Szczegółowe informacje prokuratura ma przekazać jutro.
Jak powiedział dziennikarzom prok. Piotr Kosmaty z krakowskiej prokuratury apelacyjnej, na polecenie której w niedzielę CBA zatrzymało pięć osób w sprawie wyłudzenia 13 mln zł z PFRON, trwające przesłuchania mogą potrwać do późnych godzin nocnych.
Po wczorajszym zatrzymaniu dwie osoby zostały przesłuchane i postawiono im zarzuty. Kolejnych trzech zatrzymanych - w tym Marcina Dubienieckiego, znanego adwokata (zezwolił na podawanie pełnego nazwiska i publikację wizerunku) - prokuratura przesłuchuje dzisiaj.
- Nie wiemy, kiedy rozpocznie się czynność przesłuchania i przedstawienia zarzutów Marcinowi D., dlatego informacje co do treści przedstawionych podejrzanym zarzutów i ewentualnie o wyjaśnieniach złożonych przez podejrzanych oraz wnioskach prokuratora co do środków zapobiegawczych będziemy mogli przedstawić dopiero jutro - powiedział w poniedziałek po południu prok. Kosmaty.
Dodał, że zarzuty są bardzo obszerne i samo ich przedstawienie oskarżonym zajmuje dużo czasu. W przesłuchaniach wszystkich osób - Marcina Dubienieckiego, Wiktora D., Grzegorza D., Katarzyny M. i Beaty W - uczestniczą ich obrońcy. Zatrzymanym grożą zarzuty związane z oszustwem, działania w zorganizowanej grupie przestępczej i prania brudnych pieniędzy.

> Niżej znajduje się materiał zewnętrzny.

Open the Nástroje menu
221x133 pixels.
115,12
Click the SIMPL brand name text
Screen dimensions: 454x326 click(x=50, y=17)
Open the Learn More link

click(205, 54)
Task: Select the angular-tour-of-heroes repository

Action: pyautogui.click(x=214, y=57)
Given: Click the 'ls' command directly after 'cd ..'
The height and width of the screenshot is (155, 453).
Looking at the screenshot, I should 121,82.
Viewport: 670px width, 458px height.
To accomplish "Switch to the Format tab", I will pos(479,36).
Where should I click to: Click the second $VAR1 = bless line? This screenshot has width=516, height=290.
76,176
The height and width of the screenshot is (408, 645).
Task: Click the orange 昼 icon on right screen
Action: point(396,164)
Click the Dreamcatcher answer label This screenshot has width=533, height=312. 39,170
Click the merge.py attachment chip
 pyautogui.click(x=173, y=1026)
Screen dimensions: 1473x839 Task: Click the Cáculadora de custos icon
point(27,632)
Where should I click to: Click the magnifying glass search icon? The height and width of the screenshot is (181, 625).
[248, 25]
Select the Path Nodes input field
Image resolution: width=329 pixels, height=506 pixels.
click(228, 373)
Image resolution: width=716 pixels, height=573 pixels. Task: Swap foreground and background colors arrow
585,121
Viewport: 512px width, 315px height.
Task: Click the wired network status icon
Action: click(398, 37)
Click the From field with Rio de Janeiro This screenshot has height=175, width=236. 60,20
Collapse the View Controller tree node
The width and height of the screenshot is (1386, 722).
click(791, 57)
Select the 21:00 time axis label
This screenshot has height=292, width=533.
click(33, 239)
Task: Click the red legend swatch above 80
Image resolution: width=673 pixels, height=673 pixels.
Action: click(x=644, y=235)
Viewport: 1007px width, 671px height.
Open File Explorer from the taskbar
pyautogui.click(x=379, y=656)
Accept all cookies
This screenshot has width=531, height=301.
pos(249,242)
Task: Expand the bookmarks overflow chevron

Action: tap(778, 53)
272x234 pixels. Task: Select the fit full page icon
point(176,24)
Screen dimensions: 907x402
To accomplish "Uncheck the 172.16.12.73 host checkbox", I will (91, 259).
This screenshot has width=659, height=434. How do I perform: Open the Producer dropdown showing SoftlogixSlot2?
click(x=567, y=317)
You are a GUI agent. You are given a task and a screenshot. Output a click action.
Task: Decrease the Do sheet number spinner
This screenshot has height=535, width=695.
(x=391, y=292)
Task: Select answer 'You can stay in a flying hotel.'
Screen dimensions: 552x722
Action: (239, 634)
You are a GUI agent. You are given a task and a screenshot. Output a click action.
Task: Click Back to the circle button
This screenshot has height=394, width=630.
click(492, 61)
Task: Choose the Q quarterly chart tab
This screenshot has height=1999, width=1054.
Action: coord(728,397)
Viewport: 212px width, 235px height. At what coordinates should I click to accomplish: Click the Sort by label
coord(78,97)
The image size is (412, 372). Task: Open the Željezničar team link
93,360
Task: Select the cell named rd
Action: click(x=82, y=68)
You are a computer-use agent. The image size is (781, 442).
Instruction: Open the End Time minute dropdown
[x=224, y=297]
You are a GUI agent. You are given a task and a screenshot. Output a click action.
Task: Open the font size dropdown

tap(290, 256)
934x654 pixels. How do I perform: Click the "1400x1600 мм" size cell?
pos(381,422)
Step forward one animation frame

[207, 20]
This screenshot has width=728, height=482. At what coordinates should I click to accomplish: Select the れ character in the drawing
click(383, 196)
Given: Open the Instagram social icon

Rzecznik PA wyjaśnił także, że samo postępowanie było długotrwałe, ponieważ zarzuty związane z praniem brudnych pieniędzy wymagały sprawdzenia powiązania i przepływów finansowych m.in. na Cyprze i Seszelach.
- Chodzi o trzy podmioty, które były zaangażowane w wyłudzanie środków publicznych z PFRON-u; są to spółki prawa handlowego - wyjaśnił prokurator. Zaznaczył, że z uwagi na dobro śledztwa prokuratura nie podaje bliższych szczegółów sprawy.